## [PROBLEM TO SOLVE]
Start at the line with "This screenshot has height=723, width=1568." in the records below, stop at the line with "Task: Click the blue star icon beside title", and return every line in that span exactly, the two end lines included.

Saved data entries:
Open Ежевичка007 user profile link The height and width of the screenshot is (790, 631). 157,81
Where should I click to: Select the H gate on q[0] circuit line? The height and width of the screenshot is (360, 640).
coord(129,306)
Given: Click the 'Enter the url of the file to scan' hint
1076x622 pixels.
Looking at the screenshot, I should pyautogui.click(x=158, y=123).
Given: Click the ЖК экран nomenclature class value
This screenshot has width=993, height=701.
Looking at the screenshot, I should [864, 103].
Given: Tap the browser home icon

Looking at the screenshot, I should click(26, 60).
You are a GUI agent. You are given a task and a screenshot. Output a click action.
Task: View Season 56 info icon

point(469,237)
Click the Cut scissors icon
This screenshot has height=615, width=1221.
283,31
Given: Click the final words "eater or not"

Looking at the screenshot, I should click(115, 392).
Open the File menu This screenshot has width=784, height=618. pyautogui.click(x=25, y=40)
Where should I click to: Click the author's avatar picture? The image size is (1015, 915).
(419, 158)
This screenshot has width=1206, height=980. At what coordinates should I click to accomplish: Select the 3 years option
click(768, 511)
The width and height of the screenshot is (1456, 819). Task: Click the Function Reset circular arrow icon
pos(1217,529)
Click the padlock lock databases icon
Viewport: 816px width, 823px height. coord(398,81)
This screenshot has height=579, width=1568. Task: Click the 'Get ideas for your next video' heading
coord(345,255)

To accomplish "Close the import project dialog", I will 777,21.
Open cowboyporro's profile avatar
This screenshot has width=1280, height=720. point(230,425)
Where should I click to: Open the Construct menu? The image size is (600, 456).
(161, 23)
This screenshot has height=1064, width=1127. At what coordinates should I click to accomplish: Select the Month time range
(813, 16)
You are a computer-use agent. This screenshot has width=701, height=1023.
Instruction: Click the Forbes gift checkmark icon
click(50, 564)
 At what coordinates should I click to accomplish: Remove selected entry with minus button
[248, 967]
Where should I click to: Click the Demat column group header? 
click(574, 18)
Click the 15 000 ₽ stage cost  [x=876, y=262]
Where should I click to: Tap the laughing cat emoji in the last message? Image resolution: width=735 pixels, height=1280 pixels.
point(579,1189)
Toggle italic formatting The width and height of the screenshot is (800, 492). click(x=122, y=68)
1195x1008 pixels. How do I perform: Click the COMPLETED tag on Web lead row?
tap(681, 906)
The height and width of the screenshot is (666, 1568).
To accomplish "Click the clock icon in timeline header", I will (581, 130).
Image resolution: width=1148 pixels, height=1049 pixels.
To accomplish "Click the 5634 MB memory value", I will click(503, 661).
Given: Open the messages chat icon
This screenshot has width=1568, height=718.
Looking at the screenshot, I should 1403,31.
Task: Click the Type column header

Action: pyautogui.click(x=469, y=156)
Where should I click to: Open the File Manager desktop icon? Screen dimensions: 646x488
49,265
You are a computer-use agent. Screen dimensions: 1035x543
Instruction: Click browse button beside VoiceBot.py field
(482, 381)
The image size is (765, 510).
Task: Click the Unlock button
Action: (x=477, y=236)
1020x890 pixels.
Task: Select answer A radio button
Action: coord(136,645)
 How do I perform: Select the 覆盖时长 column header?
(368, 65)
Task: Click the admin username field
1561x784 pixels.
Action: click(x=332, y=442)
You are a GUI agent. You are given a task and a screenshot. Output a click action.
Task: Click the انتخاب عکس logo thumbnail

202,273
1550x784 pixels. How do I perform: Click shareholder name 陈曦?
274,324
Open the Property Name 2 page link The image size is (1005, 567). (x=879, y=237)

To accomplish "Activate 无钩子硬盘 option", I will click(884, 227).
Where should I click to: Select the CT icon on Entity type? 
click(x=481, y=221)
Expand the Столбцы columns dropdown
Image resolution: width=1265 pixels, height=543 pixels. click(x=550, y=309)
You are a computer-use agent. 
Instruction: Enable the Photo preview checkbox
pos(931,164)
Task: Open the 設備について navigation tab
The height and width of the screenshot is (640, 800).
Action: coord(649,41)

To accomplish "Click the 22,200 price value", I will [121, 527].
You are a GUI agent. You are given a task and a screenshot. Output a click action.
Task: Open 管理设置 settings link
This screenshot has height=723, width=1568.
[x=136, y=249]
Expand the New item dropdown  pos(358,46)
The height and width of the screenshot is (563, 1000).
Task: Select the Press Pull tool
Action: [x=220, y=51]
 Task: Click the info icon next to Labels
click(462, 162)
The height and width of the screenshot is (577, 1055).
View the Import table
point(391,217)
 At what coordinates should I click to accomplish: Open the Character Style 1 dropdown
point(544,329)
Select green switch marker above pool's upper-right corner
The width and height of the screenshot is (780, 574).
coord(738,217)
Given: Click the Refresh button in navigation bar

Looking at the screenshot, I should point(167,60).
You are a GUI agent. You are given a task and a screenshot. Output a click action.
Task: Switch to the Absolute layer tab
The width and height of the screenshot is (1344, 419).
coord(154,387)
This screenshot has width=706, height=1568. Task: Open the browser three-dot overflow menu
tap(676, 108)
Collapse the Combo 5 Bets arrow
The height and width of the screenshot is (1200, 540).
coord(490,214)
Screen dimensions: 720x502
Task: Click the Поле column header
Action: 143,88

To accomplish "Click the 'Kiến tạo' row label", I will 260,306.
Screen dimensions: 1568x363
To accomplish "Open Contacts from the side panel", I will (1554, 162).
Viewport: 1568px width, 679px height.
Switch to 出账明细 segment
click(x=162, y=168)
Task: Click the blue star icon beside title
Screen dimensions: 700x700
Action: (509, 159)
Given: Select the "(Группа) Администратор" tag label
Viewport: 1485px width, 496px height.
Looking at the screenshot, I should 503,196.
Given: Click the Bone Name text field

## [ANSWER FOR THE TASK]
This screenshot has height=723, width=1568.
[x=136, y=249]
Expand the New item dropdown  pos(358,46)
The height and width of the screenshot is (563, 1000).
Task: Select the Press Pull tool
Action: [x=220, y=51]
 Task: Click the info icon next to Labels
click(462, 162)
The height and width of the screenshot is (577, 1055).
View the Import table
point(391,217)
 At what coordinates should I click to accomplish: Open the Character Style 1 dropdown
point(544,329)
Select green switch marker above pool's upper-right corner
The width and height of the screenshot is (780, 574).
coord(738,217)
Given: Click the Refresh button in navigation bar

Looking at the screenshot, I should point(167,60).
You are a GUI agent. You are given a task and a screenshot. Output a click action.
Task: Switch to the Absolute layer tab
The width and height of the screenshot is (1344, 419).
coord(154,387)
This screenshot has width=706, height=1568. Task: Open the browser three-dot overflow menu
tap(676, 108)
Collapse the Combo 5 Bets arrow
The height and width of the screenshot is (1200, 540).
coord(490,214)
Screen dimensions: 720x502
Task: Click the Поле column header
Action: 143,88

To accomplish "Click the 'Kiến tạo' row label", I will 260,306.
Screen dimensions: 1568x363
To accomplish "Open Contacts from the side panel", I will (1554, 162).
Viewport: 1568px width, 679px height.
Switch to 出账明细 segment
click(x=162, y=168)
Task: Click the blue star icon beside title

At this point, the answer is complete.